**ASSIGNED TASK:** Among the records below, count the lines where "Enable" occurs, and report that total alone.

**EXTRACTED INFORMATION:**

Start of Block

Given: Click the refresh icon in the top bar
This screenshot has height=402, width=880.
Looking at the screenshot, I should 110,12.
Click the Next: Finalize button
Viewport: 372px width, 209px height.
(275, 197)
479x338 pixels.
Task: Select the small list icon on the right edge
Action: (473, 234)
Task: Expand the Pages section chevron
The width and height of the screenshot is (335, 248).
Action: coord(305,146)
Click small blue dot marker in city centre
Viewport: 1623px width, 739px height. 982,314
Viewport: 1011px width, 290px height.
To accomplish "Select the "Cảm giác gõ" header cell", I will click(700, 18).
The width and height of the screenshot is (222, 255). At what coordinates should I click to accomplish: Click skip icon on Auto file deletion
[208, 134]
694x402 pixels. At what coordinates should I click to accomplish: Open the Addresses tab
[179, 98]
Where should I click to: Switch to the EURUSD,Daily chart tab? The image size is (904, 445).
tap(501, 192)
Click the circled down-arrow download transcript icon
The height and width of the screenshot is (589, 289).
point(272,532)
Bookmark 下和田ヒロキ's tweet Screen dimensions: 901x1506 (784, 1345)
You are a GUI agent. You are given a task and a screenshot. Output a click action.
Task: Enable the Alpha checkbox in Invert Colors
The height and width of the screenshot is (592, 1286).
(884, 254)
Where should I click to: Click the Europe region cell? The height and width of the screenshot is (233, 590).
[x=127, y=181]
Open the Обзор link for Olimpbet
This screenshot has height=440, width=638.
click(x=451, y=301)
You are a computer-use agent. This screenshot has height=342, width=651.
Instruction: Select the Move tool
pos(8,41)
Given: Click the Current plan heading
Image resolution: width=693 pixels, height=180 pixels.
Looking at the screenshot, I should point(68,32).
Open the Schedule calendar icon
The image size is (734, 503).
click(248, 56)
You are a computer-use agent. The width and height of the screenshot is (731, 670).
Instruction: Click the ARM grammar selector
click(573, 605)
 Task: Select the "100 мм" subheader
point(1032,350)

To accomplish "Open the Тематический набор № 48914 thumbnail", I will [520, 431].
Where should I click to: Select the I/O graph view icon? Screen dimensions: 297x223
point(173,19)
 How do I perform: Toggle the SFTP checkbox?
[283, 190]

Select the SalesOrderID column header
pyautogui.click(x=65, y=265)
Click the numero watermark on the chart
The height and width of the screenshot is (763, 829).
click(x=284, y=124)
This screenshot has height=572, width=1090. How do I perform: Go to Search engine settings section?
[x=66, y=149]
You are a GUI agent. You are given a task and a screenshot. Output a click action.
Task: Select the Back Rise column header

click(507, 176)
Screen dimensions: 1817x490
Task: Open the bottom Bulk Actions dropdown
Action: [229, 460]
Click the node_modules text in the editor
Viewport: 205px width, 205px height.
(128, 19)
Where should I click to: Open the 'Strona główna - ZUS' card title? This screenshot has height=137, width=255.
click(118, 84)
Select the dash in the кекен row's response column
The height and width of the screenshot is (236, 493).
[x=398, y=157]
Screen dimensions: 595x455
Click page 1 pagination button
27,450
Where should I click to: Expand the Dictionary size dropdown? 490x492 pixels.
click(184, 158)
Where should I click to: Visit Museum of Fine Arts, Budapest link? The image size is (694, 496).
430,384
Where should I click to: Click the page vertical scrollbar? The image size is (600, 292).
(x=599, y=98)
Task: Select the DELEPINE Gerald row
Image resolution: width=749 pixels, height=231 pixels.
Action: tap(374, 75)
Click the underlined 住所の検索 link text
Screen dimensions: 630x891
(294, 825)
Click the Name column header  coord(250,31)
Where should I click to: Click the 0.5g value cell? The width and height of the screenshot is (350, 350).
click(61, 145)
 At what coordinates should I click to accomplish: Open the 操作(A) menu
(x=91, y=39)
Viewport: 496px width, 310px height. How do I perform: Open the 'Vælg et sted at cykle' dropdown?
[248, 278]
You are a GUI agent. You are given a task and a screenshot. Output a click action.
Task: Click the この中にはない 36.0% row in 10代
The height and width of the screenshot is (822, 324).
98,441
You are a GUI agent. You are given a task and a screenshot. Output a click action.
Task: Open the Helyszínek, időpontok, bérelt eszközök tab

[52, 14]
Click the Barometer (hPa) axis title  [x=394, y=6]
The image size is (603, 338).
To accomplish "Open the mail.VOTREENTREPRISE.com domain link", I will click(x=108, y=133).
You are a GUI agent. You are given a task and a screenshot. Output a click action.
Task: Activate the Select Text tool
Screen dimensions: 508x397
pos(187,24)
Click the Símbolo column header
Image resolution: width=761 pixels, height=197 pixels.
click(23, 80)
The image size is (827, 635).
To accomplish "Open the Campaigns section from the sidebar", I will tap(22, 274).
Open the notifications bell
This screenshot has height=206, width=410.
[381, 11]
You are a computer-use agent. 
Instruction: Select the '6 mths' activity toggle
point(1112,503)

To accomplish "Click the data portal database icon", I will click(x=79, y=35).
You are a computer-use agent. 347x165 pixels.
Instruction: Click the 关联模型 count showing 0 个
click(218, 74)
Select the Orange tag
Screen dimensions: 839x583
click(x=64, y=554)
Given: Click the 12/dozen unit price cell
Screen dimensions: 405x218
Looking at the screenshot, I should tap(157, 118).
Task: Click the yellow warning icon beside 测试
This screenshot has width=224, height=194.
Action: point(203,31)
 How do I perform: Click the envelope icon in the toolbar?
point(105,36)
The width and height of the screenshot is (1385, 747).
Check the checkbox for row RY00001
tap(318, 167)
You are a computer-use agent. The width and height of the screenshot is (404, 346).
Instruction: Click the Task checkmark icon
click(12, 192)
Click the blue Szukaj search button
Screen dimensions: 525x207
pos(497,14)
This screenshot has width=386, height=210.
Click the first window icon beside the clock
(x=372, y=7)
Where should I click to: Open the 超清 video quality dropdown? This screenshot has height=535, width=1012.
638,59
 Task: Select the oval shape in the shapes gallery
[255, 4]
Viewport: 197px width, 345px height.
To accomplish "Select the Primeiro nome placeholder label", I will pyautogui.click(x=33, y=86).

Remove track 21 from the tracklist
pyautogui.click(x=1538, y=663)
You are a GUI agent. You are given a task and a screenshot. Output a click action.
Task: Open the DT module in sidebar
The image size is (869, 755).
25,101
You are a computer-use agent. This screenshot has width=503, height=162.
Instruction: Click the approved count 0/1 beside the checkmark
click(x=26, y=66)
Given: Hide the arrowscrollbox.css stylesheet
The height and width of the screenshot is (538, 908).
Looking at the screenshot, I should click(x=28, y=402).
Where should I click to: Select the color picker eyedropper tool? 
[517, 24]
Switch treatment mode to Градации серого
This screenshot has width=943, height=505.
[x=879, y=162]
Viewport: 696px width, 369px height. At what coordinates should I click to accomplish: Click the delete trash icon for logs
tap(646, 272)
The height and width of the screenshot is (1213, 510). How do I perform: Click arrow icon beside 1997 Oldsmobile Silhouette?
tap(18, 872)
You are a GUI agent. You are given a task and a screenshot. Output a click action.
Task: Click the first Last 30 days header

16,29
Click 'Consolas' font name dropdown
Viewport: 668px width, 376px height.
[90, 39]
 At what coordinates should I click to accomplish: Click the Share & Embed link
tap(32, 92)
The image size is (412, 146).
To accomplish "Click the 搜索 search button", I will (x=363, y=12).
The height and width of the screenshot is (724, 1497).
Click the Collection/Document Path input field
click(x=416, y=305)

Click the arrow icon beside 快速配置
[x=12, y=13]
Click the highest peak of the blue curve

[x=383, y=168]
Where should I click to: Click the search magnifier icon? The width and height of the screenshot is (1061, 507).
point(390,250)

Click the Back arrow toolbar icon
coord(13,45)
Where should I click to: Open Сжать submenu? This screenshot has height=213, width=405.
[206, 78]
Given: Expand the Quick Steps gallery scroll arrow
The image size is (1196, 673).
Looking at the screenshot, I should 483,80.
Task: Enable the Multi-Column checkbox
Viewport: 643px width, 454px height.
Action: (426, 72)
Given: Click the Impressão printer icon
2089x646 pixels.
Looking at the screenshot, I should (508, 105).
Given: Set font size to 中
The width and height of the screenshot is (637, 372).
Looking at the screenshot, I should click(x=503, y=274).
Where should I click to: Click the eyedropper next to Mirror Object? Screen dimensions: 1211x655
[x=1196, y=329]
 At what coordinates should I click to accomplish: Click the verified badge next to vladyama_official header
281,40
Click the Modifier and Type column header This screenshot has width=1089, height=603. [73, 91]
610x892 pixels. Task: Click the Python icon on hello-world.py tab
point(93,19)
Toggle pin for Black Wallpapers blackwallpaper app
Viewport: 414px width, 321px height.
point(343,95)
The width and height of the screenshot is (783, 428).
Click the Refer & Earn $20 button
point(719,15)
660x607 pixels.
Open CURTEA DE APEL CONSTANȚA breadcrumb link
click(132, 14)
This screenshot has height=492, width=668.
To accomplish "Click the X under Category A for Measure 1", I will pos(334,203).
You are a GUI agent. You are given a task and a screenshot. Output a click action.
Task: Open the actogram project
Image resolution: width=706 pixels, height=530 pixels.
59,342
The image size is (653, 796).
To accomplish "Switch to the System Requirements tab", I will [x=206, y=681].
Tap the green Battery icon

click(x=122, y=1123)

End of Block

**EXERCISE ANSWER:** 2